TASK DETAILS: Can you edit the rows below so that every "GUI agent" becomes "interface agent", with everything else left the same?

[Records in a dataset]
┌────────

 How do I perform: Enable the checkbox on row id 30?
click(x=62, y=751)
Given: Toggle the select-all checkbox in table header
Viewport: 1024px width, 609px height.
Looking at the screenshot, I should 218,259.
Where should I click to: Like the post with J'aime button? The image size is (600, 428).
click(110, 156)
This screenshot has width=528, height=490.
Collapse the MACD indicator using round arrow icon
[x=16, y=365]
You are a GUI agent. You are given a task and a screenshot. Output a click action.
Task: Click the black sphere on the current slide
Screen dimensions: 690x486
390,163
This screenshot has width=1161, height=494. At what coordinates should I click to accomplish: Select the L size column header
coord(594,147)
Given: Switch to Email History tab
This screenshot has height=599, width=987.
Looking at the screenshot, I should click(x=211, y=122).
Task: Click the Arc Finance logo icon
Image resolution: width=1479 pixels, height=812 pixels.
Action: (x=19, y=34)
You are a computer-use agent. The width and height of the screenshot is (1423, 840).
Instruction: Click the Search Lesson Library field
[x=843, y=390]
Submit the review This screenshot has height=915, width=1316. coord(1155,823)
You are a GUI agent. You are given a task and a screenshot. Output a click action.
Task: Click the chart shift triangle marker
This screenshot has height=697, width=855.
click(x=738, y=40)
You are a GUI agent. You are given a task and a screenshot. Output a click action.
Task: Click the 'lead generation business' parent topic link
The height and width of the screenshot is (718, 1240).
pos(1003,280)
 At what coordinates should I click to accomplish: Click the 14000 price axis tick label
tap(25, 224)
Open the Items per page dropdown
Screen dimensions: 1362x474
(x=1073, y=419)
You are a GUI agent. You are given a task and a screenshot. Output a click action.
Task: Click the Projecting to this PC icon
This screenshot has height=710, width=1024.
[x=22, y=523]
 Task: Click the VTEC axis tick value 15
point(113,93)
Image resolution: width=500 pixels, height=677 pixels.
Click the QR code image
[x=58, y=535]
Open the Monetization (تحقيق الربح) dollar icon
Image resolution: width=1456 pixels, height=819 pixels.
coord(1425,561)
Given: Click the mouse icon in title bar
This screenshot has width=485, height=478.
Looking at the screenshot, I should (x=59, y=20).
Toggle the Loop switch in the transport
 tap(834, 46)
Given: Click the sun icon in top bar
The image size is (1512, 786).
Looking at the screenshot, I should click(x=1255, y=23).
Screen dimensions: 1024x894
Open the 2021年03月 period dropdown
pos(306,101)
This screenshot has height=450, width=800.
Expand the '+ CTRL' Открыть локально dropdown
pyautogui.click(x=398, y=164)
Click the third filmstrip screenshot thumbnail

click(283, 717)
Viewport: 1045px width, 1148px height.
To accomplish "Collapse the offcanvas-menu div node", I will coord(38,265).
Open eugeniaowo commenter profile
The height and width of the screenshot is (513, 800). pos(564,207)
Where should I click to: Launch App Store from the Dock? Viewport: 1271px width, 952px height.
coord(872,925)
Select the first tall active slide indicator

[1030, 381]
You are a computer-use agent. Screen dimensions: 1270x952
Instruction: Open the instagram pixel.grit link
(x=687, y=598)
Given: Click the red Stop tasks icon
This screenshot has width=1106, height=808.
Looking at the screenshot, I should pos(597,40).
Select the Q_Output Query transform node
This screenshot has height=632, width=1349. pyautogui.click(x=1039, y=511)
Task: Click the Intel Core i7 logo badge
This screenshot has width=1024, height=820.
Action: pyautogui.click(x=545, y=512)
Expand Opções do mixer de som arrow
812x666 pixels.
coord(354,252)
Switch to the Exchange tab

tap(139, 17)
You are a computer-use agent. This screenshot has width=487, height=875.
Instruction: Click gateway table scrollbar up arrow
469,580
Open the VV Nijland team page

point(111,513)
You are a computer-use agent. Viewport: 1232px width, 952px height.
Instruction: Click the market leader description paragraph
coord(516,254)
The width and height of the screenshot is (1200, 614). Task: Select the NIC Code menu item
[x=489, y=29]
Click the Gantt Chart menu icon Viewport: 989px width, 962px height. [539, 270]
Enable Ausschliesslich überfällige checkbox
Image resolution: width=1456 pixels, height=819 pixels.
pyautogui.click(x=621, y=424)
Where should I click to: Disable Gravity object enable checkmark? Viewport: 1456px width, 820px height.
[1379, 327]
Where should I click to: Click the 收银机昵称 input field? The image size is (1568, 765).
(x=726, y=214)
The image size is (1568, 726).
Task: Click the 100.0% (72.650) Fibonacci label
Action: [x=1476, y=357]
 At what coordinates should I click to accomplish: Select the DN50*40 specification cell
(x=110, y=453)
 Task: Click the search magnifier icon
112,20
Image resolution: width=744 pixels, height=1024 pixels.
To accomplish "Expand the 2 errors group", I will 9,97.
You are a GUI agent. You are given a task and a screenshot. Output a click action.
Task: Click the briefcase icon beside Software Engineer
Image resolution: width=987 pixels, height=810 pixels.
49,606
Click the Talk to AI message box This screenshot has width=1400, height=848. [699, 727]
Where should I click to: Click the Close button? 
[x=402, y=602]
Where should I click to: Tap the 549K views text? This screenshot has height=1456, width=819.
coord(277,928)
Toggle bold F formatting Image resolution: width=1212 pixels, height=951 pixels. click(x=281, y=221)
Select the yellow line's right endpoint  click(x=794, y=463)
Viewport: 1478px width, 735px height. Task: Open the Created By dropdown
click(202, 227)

└────────

ANSWER FOR THE TASK:
 How do I perform: Enable the checkbox on row id 30?
click(x=62, y=751)
Given: Toggle the select-all checkbox in table header
Viewport: 1024px width, 609px height.
Looking at the screenshot, I should 218,259.
Where should I click to: Like the post with J'aime button? The image size is (600, 428).
click(110, 156)
This screenshot has width=528, height=490.
Collapse the MACD indicator using round arrow icon
[x=16, y=365]
You are a interface agent. You are given a task and a screenshot. Output a click action.
Task: Click the black sphere on the current slide
Screen dimensions: 690x486
390,163
This screenshot has width=1161, height=494. At what coordinates should I click to accomplish: Select the L size column header
coord(594,147)
Given: Switch to Email History tab
This screenshot has height=599, width=987.
Looking at the screenshot, I should click(x=211, y=122).
Task: Click the Arc Finance logo icon
Image resolution: width=1479 pixels, height=812 pixels.
Action: (x=19, y=34)
You are a computer-use agent. The width and height of the screenshot is (1423, 840).
Instruction: Click the Search Lesson Library field
[x=843, y=390]
Submit the review This screenshot has height=915, width=1316. coord(1155,823)
You are a interface agent. You are given a task and a screenshot. Output a click action.
Task: Click the chart shift triangle marker
This screenshot has height=697, width=855.
click(x=738, y=40)
You are a interface agent. You are given a task and a screenshot. Output a click action.
Task: Click the 'lead generation business' parent topic link
The height and width of the screenshot is (718, 1240).
pos(1003,280)
 At what coordinates should I click to accomplish: Click the 14000 price axis tick label
tap(25, 224)
Open the Items per page dropdown
Screen dimensions: 1362x474
(x=1073, y=419)
You are a interface agent. You are given a task and a screenshot. Output a click action.
Task: Click the Projecting to this PC icon
This screenshot has height=710, width=1024.
[x=22, y=523]
 Task: Click the VTEC axis tick value 15
point(113,93)
Image resolution: width=500 pixels, height=677 pixels.
Click the QR code image
[x=58, y=535]
Open the Monetization (تحقيق الربح) dollar icon
Image resolution: width=1456 pixels, height=819 pixels.
coord(1425,561)
Given: Click the mouse icon in title bar
This screenshot has width=485, height=478.
Looking at the screenshot, I should (x=59, y=20).
Toggle the Loop switch in the transport
 tap(834, 46)
Given: Click the sun icon in top bar
The image size is (1512, 786).
Looking at the screenshot, I should click(x=1255, y=23).
Screen dimensions: 1024x894
Open the 2021年03月 period dropdown
pos(306,101)
This screenshot has height=450, width=800.
Expand the '+ CTRL' Открыть локально dropdown
pyautogui.click(x=398, y=164)
Click the third filmstrip screenshot thumbnail

click(283, 717)
Viewport: 1045px width, 1148px height.
To accomplish "Collapse the offcanvas-menu div node", I will coord(38,265).
Open eugeniaowo commenter profile
The height and width of the screenshot is (513, 800). pos(564,207)
Where should I click to: Launch App Store from the Dock? Viewport: 1271px width, 952px height.
coord(872,925)
Select the first tall active slide indicator

[1030, 381]
You are a computer-use agent. Screen dimensions: 1270x952
Instruction: Open the instagram pixel.grit link
(x=687, y=598)
Given: Click the red Stop tasks icon
This screenshot has width=1106, height=808.
Looking at the screenshot, I should pos(597,40).
Select the Q_Output Query transform node
This screenshot has height=632, width=1349. pyautogui.click(x=1039, y=511)
Task: Click the Intel Core i7 logo badge
This screenshot has width=1024, height=820.
Action: pyautogui.click(x=545, y=512)
Expand Opções do mixer de som arrow
812x666 pixels.
coord(354,252)
Switch to the Exchange tab

tap(139, 17)
You are a computer-use agent. This screenshot has width=487, height=875.
Instruction: Click gateway table scrollbar up arrow
469,580
Open the VV Nijland team page

point(111,513)
You are a computer-use agent. Viewport: 1232px width, 952px height.
Instruction: Click the market leader description paragraph
coord(516,254)
The width and height of the screenshot is (1200, 614). Task: Select the NIC Code menu item
[x=489, y=29]
Click the Gantt Chart menu icon Viewport: 989px width, 962px height. [539, 270]
Enable Ausschliesslich überfällige checkbox
Image resolution: width=1456 pixels, height=819 pixels.
pyautogui.click(x=621, y=424)
Where should I click to: Disable Gravity object enable checkmark? Viewport: 1456px width, 820px height.
[1379, 327]
Where should I click to: Click the 收银机昵称 input field? The image size is (1568, 765).
(x=726, y=214)
The image size is (1568, 726).
Task: Click the 100.0% (72.650) Fibonacci label
Action: [x=1476, y=357]
 At what coordinates should I click to accomplish: Select the DN50*40 specification cell
(x=110, y=453)
 Task: Click the search magnifier icon
112,20
Image resolution: width=744 pixels, height=1024 pixels.
To accomplish "Expand the 2 errors group", I will 9,97.
You are a interface agent. You are given a task and a screenshot. Output a click action.
Task: Click the briefcase icon beside Software Engineer
Image resolution: width=987 pixels, height=810 pixels.
49,606
Click the Talk to AI message box This screenshot has width=1400, height=848. [699, 727]
Where should I click to: Click the Close button? 
[x=402, y=602]
Where should I click to: Tap the 549K views text? This screenshot has height=1456, width=819.
coord(277,928)
Toggle bold F formatting Image resolution: width=1212 pixels, height=951 pixels. click(x=281, y=221)
Select the yellow line's right endpoint  click(x=794, y=463)
Viewport: 1478px width, 735px height. Task: Open the Created By dropdown
click(202, 227)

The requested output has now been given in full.